__WORK TO BE COMPLETED__. Return the material unaltered, line by line.

-------- INFORMATION PROVIDED --------

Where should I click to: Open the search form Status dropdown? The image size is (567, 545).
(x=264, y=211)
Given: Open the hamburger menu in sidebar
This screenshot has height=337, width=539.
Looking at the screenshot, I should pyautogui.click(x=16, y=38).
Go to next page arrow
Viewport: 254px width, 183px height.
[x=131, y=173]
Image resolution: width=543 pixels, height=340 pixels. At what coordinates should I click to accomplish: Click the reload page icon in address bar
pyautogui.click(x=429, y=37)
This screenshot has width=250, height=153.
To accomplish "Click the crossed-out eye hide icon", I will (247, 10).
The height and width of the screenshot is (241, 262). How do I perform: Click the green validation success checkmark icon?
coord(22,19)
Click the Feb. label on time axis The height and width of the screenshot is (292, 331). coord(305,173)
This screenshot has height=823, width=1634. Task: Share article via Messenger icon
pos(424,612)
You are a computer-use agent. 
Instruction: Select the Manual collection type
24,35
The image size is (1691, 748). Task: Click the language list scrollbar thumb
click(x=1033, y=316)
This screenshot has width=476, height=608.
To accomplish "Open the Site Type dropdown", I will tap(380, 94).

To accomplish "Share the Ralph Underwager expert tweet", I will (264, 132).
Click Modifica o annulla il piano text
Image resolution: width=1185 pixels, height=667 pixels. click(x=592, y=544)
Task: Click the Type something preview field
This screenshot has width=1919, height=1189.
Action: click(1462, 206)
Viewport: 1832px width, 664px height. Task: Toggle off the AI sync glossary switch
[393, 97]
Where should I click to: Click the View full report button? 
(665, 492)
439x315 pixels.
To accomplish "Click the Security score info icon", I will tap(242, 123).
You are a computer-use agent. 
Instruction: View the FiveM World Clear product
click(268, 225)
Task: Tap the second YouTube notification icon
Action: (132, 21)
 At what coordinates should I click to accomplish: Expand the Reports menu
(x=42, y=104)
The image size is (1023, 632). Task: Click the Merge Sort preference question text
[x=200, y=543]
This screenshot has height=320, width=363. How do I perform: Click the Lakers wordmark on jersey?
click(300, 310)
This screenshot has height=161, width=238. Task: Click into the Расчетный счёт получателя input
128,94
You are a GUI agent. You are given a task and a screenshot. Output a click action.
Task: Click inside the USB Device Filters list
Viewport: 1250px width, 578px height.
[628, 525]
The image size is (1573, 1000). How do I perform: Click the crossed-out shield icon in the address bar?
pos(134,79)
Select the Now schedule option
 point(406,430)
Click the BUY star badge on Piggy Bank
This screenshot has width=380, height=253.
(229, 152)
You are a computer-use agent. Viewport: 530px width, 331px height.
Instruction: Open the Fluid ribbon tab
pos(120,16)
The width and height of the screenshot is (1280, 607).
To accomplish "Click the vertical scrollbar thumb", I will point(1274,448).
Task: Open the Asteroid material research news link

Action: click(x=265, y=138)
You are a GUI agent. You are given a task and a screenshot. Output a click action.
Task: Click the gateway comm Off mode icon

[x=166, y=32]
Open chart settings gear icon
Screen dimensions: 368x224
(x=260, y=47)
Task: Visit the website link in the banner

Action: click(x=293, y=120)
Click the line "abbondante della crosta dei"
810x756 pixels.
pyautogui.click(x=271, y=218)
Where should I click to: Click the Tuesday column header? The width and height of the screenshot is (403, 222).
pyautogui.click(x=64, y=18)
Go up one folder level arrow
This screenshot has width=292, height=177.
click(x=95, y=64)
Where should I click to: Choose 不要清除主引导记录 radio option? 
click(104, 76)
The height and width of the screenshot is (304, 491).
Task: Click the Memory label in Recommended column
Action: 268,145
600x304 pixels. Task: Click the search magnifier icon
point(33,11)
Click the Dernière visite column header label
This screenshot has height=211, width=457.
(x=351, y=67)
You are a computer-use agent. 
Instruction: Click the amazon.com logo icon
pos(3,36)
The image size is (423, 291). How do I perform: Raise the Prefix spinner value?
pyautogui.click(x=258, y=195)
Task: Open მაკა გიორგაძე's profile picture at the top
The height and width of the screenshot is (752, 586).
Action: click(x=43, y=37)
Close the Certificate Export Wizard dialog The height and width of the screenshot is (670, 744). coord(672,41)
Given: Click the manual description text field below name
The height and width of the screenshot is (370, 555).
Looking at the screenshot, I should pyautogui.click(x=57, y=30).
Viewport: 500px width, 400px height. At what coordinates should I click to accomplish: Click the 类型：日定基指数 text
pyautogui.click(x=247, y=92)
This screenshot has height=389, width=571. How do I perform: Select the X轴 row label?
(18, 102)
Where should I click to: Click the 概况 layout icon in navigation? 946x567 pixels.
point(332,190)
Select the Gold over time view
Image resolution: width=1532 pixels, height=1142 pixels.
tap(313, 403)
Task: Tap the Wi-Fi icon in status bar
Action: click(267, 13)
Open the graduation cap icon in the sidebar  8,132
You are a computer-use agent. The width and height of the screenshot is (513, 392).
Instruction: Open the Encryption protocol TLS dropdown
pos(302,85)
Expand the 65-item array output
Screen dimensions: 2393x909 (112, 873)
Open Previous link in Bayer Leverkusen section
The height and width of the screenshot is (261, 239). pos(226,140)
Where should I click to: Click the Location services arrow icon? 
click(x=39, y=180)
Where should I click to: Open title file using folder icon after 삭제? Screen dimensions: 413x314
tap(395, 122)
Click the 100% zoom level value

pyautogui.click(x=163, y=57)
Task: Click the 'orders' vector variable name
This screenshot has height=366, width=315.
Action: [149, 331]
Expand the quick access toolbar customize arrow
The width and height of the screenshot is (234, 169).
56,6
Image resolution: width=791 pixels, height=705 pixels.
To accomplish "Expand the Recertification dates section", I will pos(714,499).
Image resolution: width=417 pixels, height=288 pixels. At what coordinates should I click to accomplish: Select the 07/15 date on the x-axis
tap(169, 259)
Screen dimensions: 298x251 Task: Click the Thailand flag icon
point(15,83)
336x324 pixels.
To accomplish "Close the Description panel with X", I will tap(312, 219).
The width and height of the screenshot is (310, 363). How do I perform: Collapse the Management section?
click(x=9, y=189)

--------

__RESPONSE TO THE TASK__.
Where should I click to: Open the search form Status dropdown? The image size is (567, 545).
(x=264, y=211)
Given: Open the hamburger menu in sidebar
This screenshot has height=337, width=539.
Looking at the screenshot, I should pyautogui.click(x=16, y=38).
Go to next page arrow
Viewport: 254px width, 183px height.
[x=131, y=173]
Image resolution: width=543 pixels, height=340 pixels. At what coordinates should I click to accomplish: Click the reload page icon in address bar
pyautogui.click(x=429, y=37)
This screenshot has width=250, height=153.
To accomplish "Click the crossed-out eye hide icon", I will (247, 10).
The height and width of the screenshot is (241, 262). How do I perform: Click the green validation success checkmark icon?
coord(22,19)
Click the Feb. label on time axis The height and width of the screenshot is (292, 331). coord(305,173)
This screenshot has height=823, width=1634. Task: Share article via Messenger icon
pos(424,612)
You are a computer-use agent. 
Instruction: Select the Manual collection type
24,35
The image size is (1691, 748). Task: Click the language list scrollbar thumb
click(x=1033, y=316)
This screenshot has width=476, height=608.
To accomplish "Open the Site Type dropdown", I will tap(380, 94).

To accomplish "Share the Ralph Underwager expert tweet", I will (264, 132).
Click Modifica o annulla il piano text
Image resolution: width=1185 pixels, height=667 pixels. click(x=592, y=544)
Task: Click the Type something preview field
This screenshot has width=1919, height=1189.
Action: click(1462, 206)
Viewport: 1832px width, 664px height. Task: Toggle off the AI sync glossary switch
[393, 97]
Where should I click to: Click the View full report button? 
(665, 492)
439x315 pixels.
To accomplish "Click the Security score info icon", I will tap(242, 123).
You are a computer-use agent. 
Instruction: View the FiveM World Clear product
click(268, 225)
Task: Tap the second YouTube notification icon
Action: (132, 21)
 At what coordinates should I click to accomplish: Expand the Reports menu
(x=42, y=104)
The image size is (1023, 632). Task: Click the Merge Sort preference question text
[x=200, y=543]
This screenshot has height=320, width=363. How do I perform: Click the Lakers wordmark on jersey?
click(300, 310)
This screenshot has height=161, width=238. Task: Click into the Расчетный счёт получателя input
128,94
You are a GUI agent. You are given a task and a screenshot. Output a click action.
Task: Click inside the USB Device Filters list
Viewport: 1250px width, 578px height.
[628, 525]
The image size is (1573, 1000). How do I perform: Click the crossed-out shield icon in the address bar?
pos(134,79)
Select the Now schedule option
 point(406,430)
Click the BUY star badge on Piggy Bank
This screenshot has width=380, height=253.
(229, 152)
You are a computer-use agent. Viewport: 530px width, 331px height.
Instruction: Open the Fluid ribbon tab
pos(120,16)
The width and height of the screenshot is (1280, 607).
To accomplish "Click the vertical scrollbar thumb", I will point(1274,448).
Task: Open the Asteroid material research news link

Action: click(x=265, y=138)
You are a GUI agent. You are given a task and a screenshot. Output a click action.
Task: Click the gateway comm Off mode icon

[x=166, y=32]
Open chart settings gear icon
Screen dimensions: 368x224
(x=260, y=47)
Task: Visit the website link in the banner

Action: click(x=293, y=120)
Click the line "abbondante della crosta dei"
810x756 pixels.
pyautogui.click(x=271, y=218)
Where should I click to: Click the Tuesday column header? The width and height of the screenshot is (403, 222).
pyautogui.click(x=64, y=18)
Go up one folder level arrow
This screenshot has width=292, height=177.
click(x=95, y=64)
Where should I click to: Choose 不要清除主引导记录 radio option? 
click(104, 76)
The height and width of the screenshot is (304, 491).
Task: Click the Memory label in Recommended column
Action: 268,145
600x304 pixels. Task: Click the search magnifier icon
point(33,11)
Click the Dernière visite column header label
This screenshot has height=211, width=457.
(x=351, y=67)
You are a computer-use agent. 
Instruction: Click the amazon.com logo icon
pos(3,36)
The image size is (423, 291). How do I perform: Raise the Prefix spinner value?
pyautogui.click(x=258, y=195)
Task: Open მაკა გიორგაძე's profile picture at the top
The height and width of the screenshot is (752, 586).
Action: click(x=43, y=37)
Close the Certificate Export Wizard dialog The height and width of the screenshot is (670, 744). coord(672,41)
Given: Click the manual description text field below name
The height and width of the screenshot is (370, 555).
Looking at the screenshot, I should pyautogui.click(x=57, y=30).
Viewport: 500px width, 400px height. At what coordinates should I click to accomplish: Click the 类型：日定基指数 text
pyautogui.click(x=247, y=92)
This screenshot has height=389, width=571. How do I perform: Select the X轴 row label?
(18, 102)
Where should I click to: Click the 概况 layout icon in navigation? 946x567 pixels.
point(332,190)
Select the Gold over time view
Image resolution: width=1532 pixels, height=1142 pixels.
tap(313, 403)
Task: Tap the Wi-Fi icon in status bar
Action: click(267, 13)
Open the graduation cap icon in the sidebar  8,132
You are a computer-use agent. The width and height of the screenshot is (513, 392).
Instruction: Open the Encryption protocol TLS dropdown
pos(302,85)
Expand the 65-item array output
Screen dimensions: 2393x909 (112, 873)
Open Previous link in Bayer Leverkusen section
The height and width of the screenshot is (261, 239). pos(226,140)
Where should I click to: Click the Location services arrow icon? 
click(x=39, y=180)
Where should I click to: Open title file using folder icon after 삭제? Screen dimensions: 413x314
tap(395, 122)
Click the 100% zoom level value

pyautogui.click(x=163, y=57)
Task: Click the 'orders' vector variable name
This screenshot has height=366, width=315.
Action: [149, 331]
Expand the quick access toolbar customize arrow
The width and height of the screenshot is (234, 169).
56,6
Image resolution: width=791 pixels, height=705 pixels.
To accomplish "Expand the Recertification dates section", I will pos(714,499).
Image resolution: width=417 pixels, height=288 pixels. At what coordinates should I click to accomplish: Select the 07/15 date on the x-axis
tap(169, 259)
Screen dimensions: 298x251 Task: Click the Thailand flag icon
point(15,83)
336x324 pixels.
To accomplish "Close the Description panel with X", I will tap(312, 219).
The width and height of the screenshot is (310, 363). How do I perform: Collapse the Management section?
click(x=9, y=189)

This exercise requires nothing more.